The expression of kinetic isotope effects during the time course of enzyme-catalyzed reactions

Abstract

Because of the progressive isotopic enrichment of substrate during the time course of an enzymatic reaction, the kinetic isotope effect calculated from the enrichment in a substrate (the preferred measurement for isotope effects of less than 1.05) or the depletion in a product (the more common measurement) varies with time and thus must be corrected. Bigeleisen and Wolfsberg ( Adv. Phys. Chem. 1, 15–76, 1958) derived a correctional equation for irreversible first-order uncatalyzed reactions, whose validity for an enzyme-catalyzed reaction is examined in this work.
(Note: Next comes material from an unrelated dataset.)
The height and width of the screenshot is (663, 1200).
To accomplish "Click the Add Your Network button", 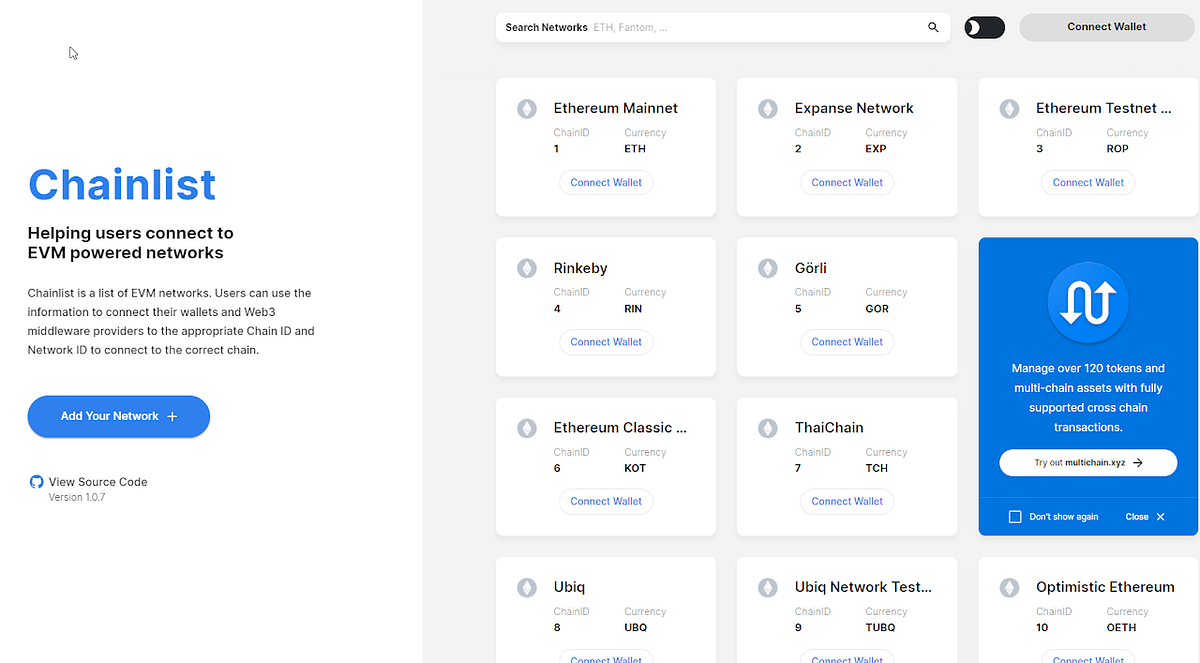I will click(x=118, y=416).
The primary finding is that, if significant depletion of a second substrate occurs during the course of an enzymatic reaction, then the expression of an isotope effect will change extensively in a manner which is not anticipated by the correctional equation. This was demonstrated in a single time-course assay of the oxidation of tritiated NADH by pyruvate beef heart lactate dehydrogenase, in which the corrected isotope effect varied from 1.39 at the start of the reaction to 1.8 at 95% reaction. High concentrations of pyruvate inhibit the isotope effect with an apparent K I of 358 ± 24 μ m. The inhibition arises because pyruvate is the second substrate to bind and its value agrees with the apparent K m of 379 ± 88 μ m, as expected. Separate tritium isotope effects extrapolate to 2.64 ± 0.05 at zero pyruvate and 1.01 ± 0.05 at infinite pyruvate. When the concentration of pyruvate was well in excess of that of NADH, so as to minimize the effect of depletion of pyruvate, the correctional equation was found to be valid for up to 85% of the oxidation of tritiated NADH. An analysis of standard errors over the complete time course shows a minimum at 50% of reaction and maxima near 0 and 100%. Hence, the precision of competitive isotope effects is greatly increased by choosing conditions under which the correctional equation applies and allowing the reaction to proceed halfway, avoiding the more common practice of restricting measurements to the period of initial velocity. Computer simulations suggest that the correction may remain a reasonable approximation for up to 50% of an approach to equilibrium in reactions more reversible than that of lactate dehydrogenase.